- [TASK REQUIREMENTS]: For the listing below, work out how many lines hold the word "Select" and give that number by itself.
=== Section Start ===
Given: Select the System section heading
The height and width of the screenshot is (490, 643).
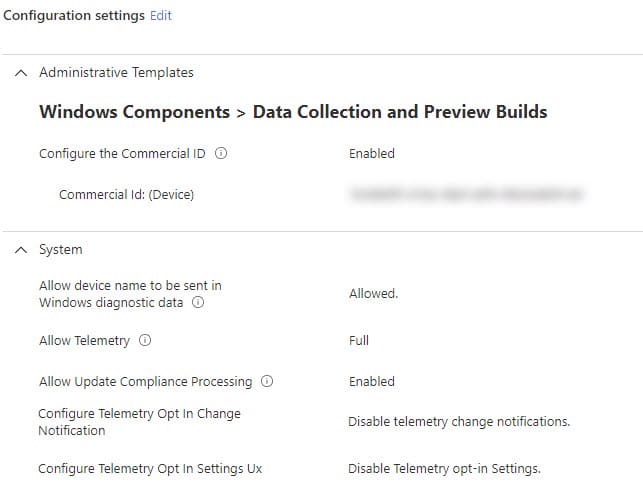Looking at the screenshot, I should point(61,250).
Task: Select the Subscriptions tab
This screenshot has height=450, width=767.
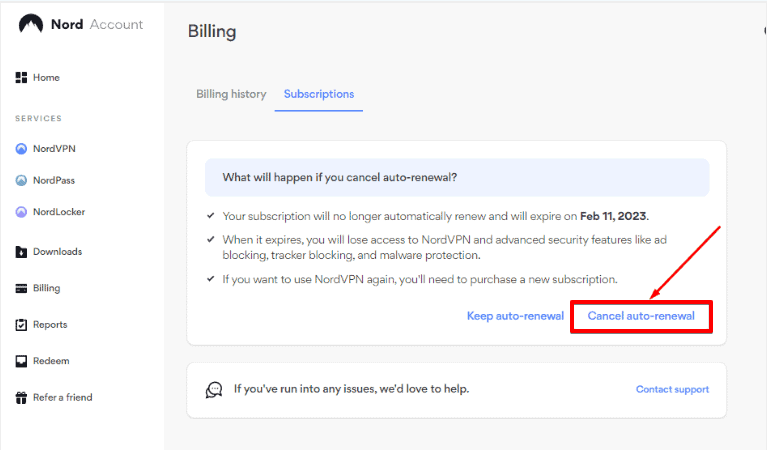Action: pos(319,94)
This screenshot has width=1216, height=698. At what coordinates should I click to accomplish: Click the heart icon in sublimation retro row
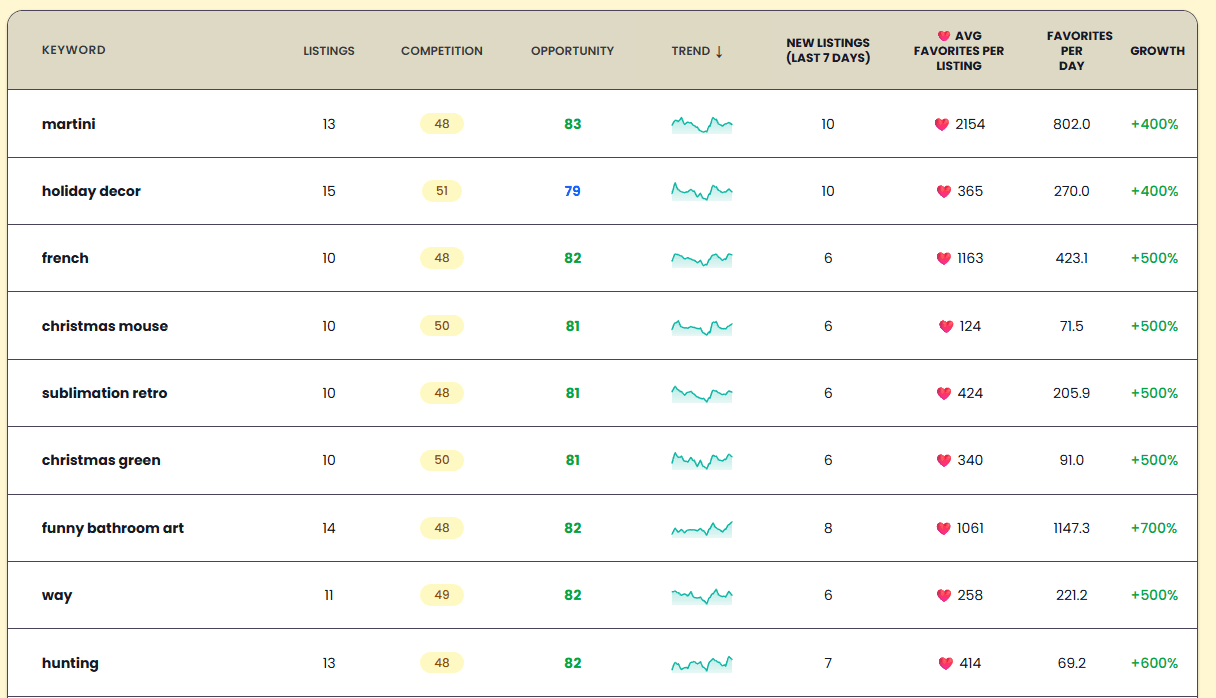click(944, 393)
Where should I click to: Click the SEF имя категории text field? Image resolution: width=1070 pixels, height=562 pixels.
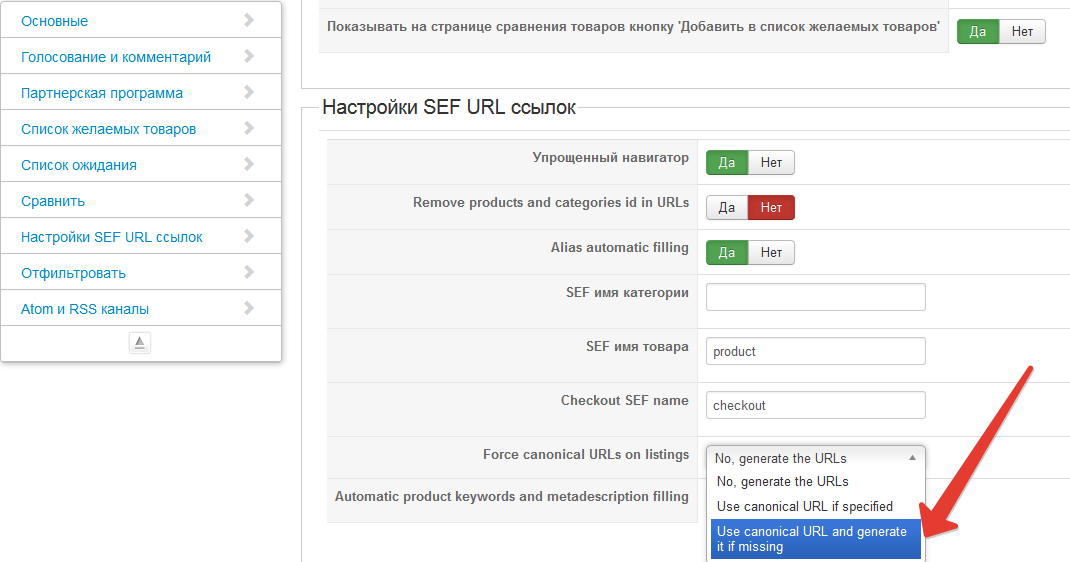click(x=815, y=297)
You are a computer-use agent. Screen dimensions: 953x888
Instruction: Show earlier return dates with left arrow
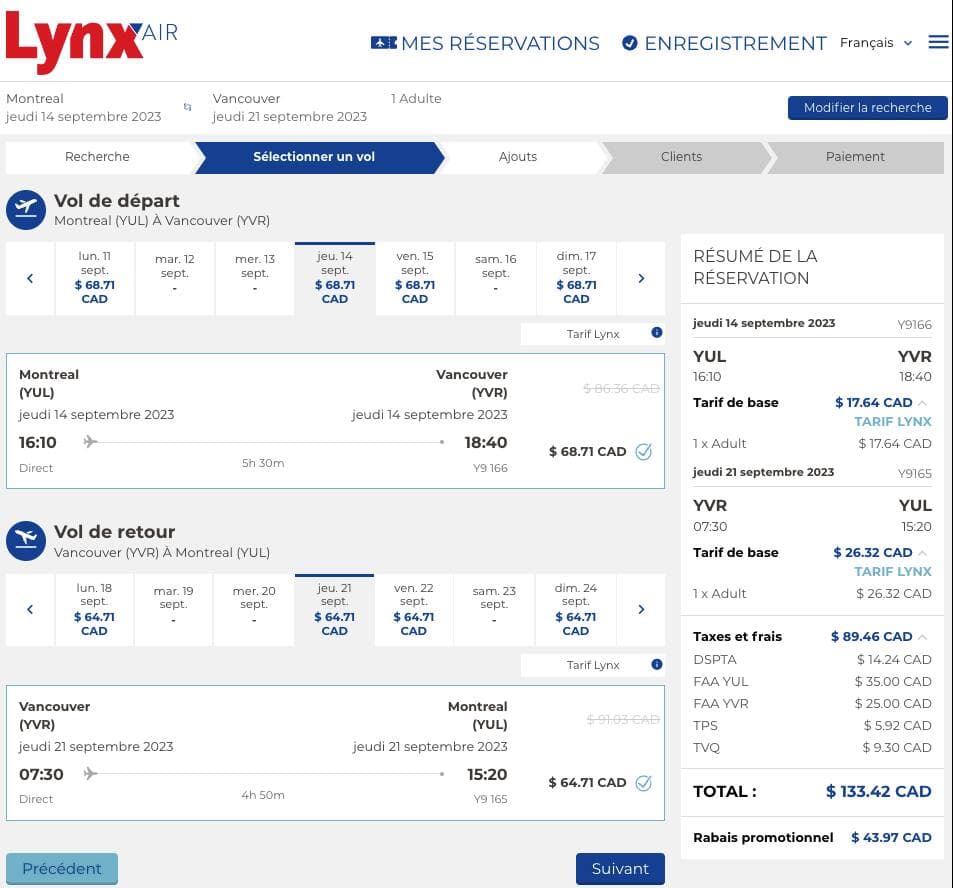pyautogui.click(x=30, y=609)
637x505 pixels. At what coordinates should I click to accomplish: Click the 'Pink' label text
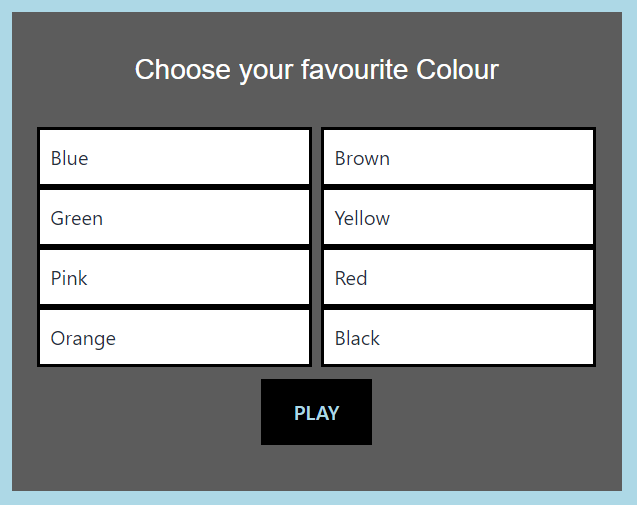(69, 278)
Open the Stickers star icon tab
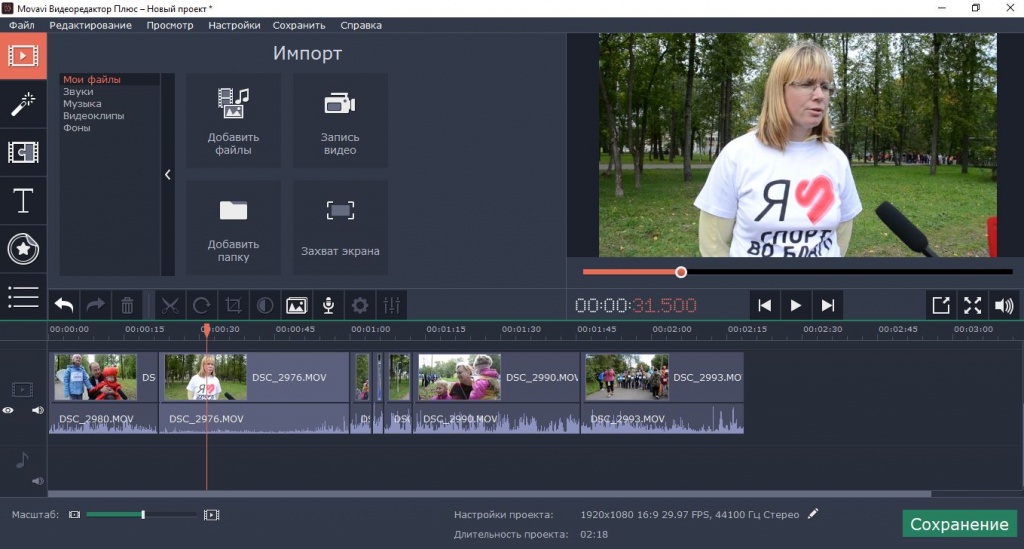Screen dimensions: 1024x549 (x=23, y=249)
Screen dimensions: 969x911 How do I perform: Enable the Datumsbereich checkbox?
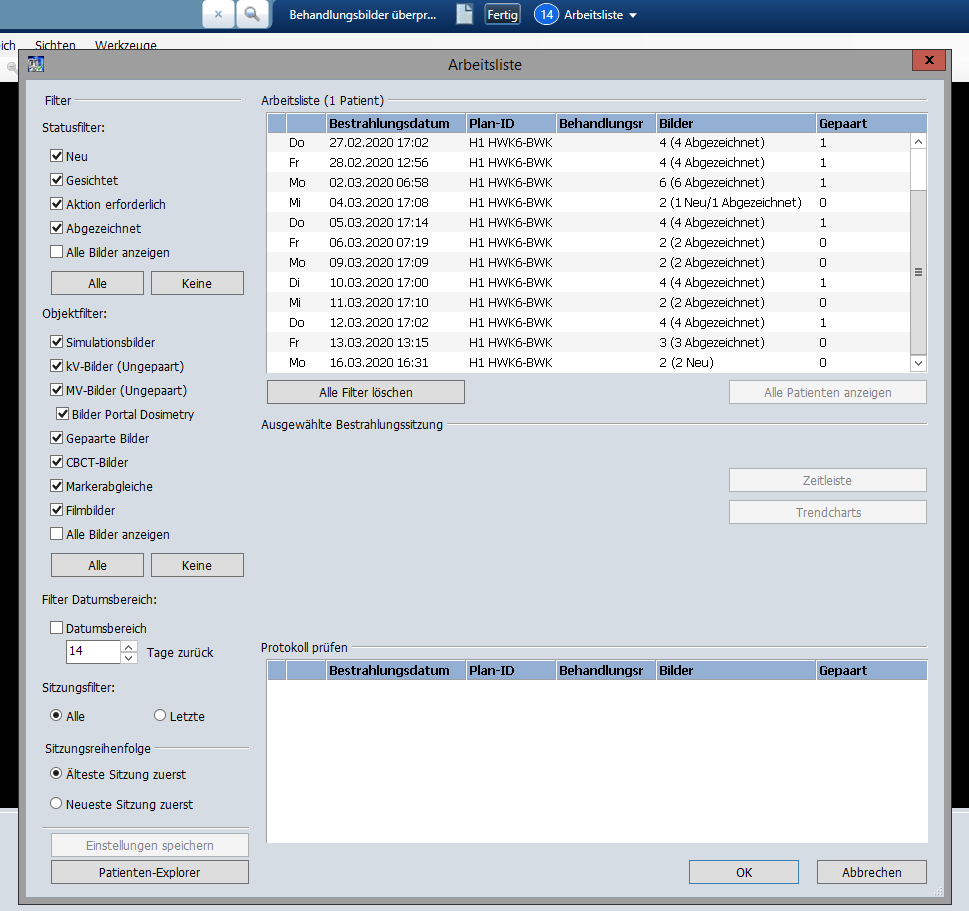[58, 629]

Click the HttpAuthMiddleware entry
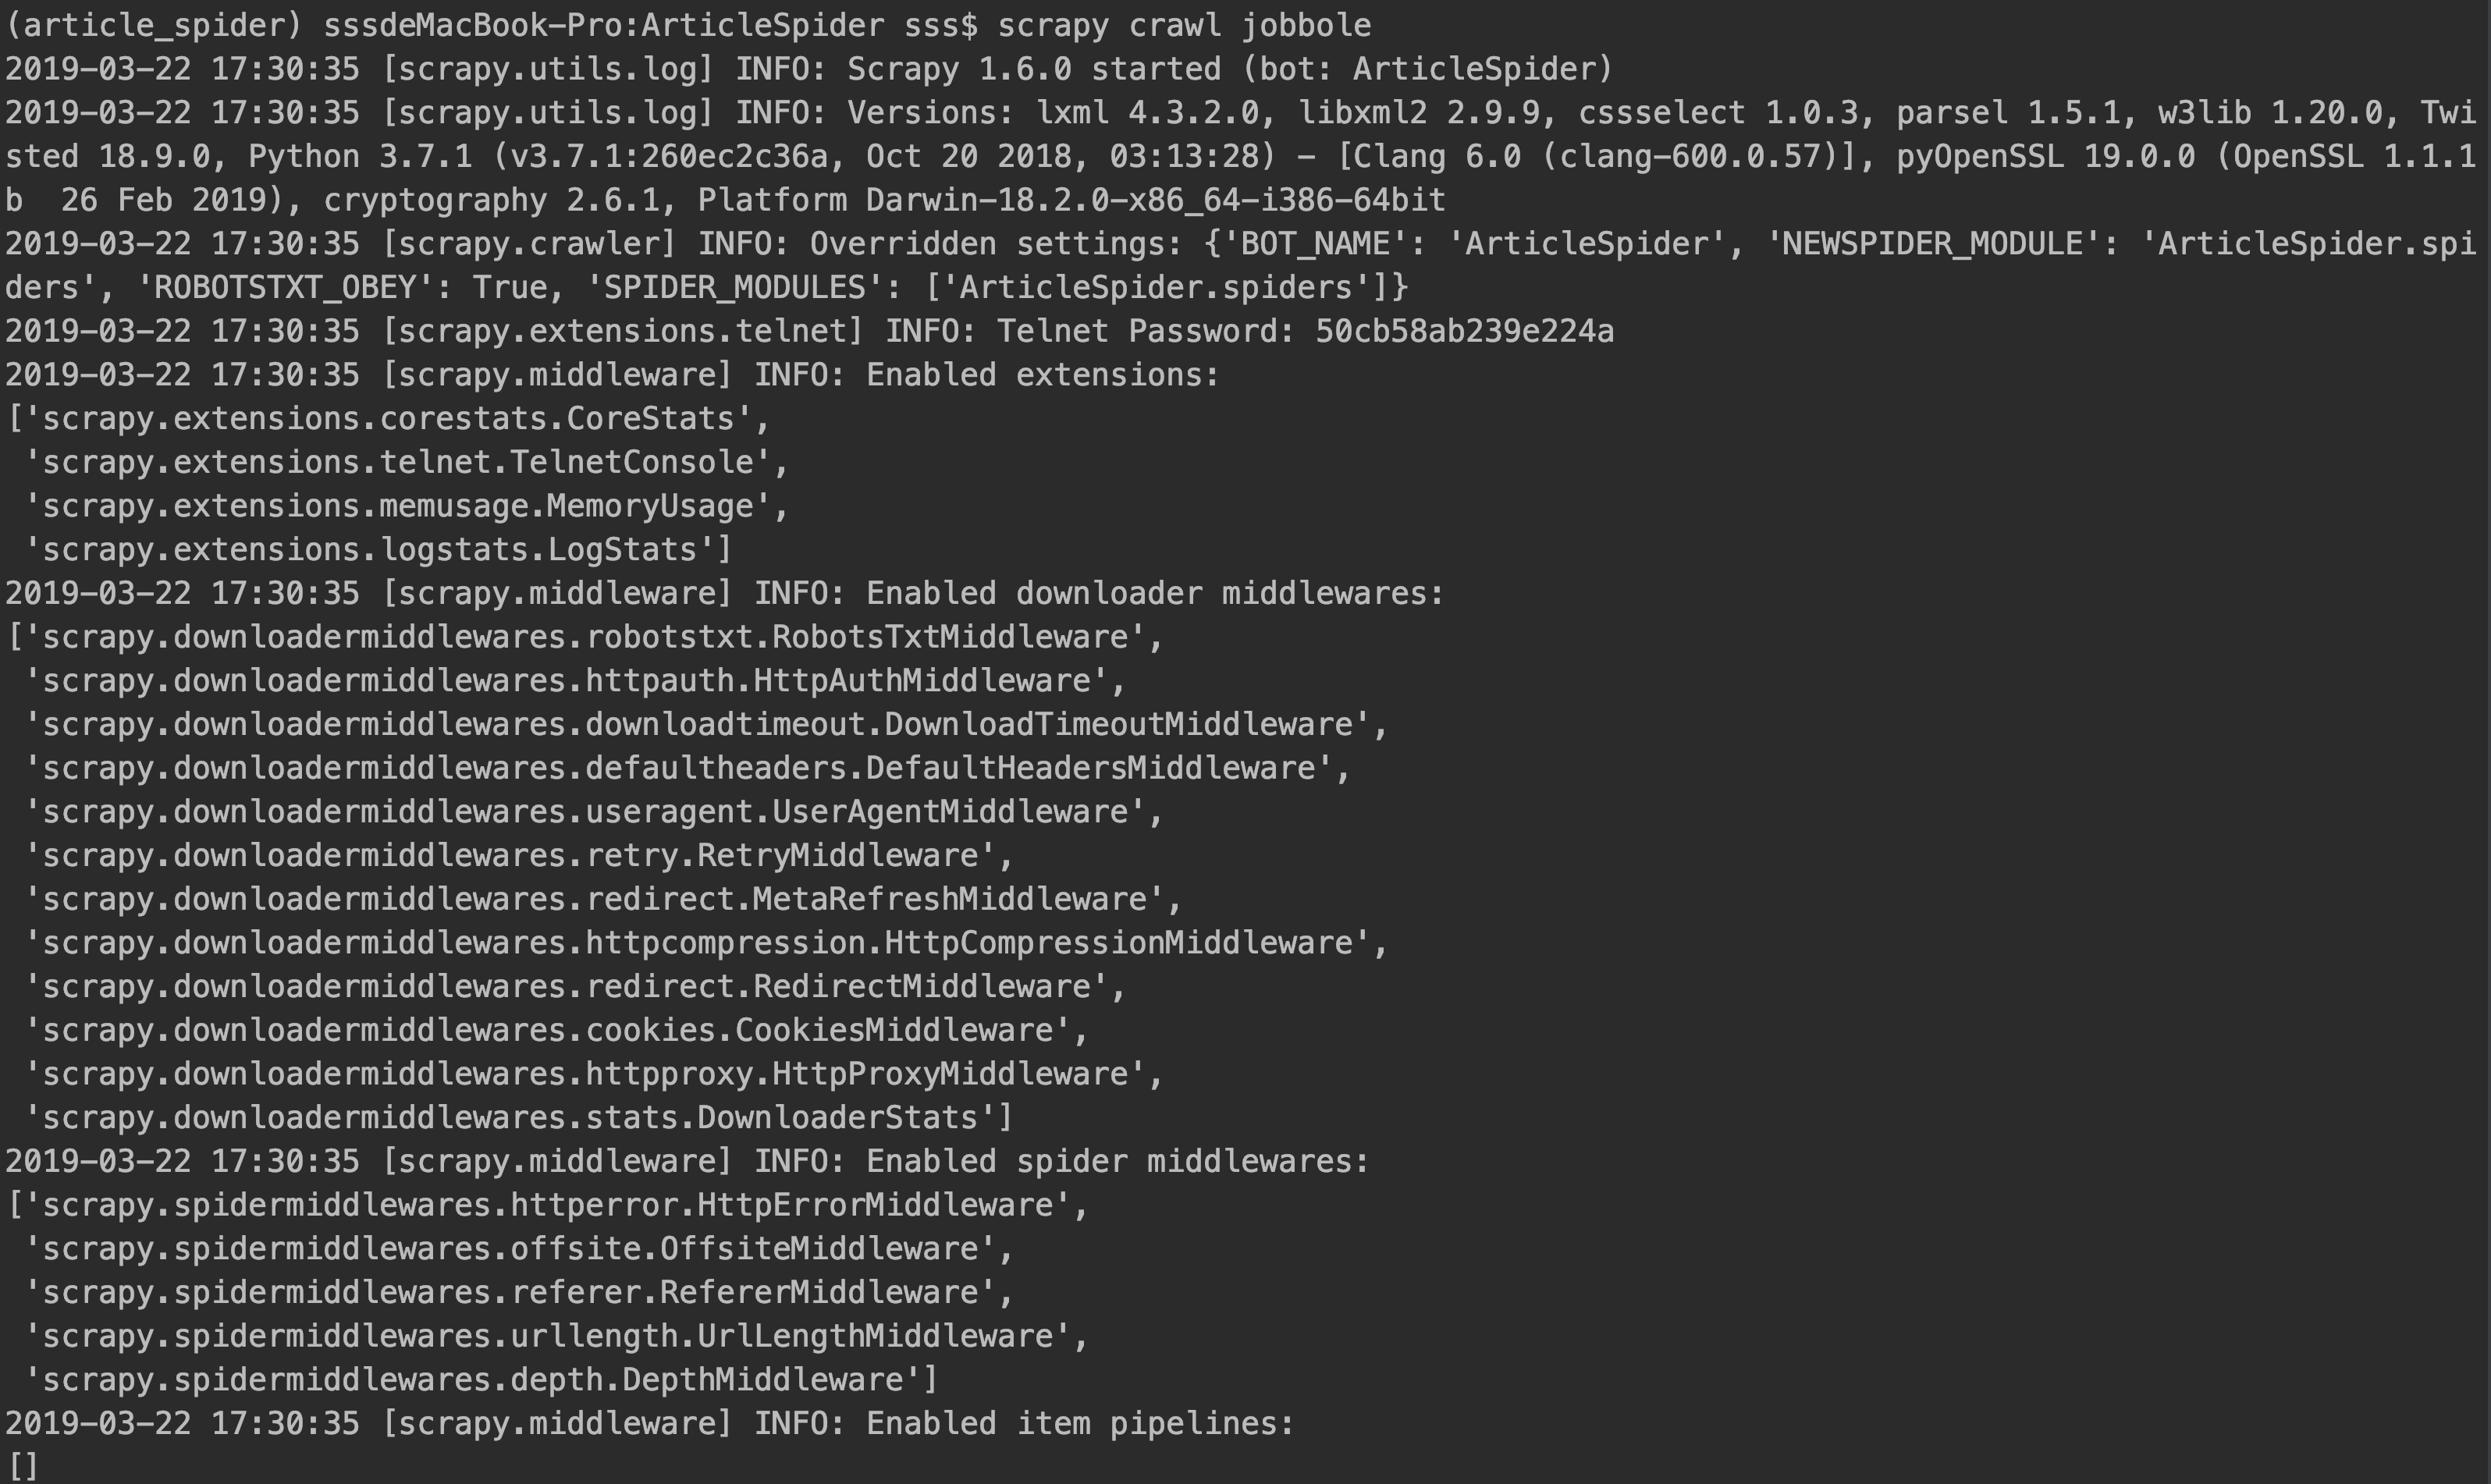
=== Section End ===
- [ANSWER BELOW]: 2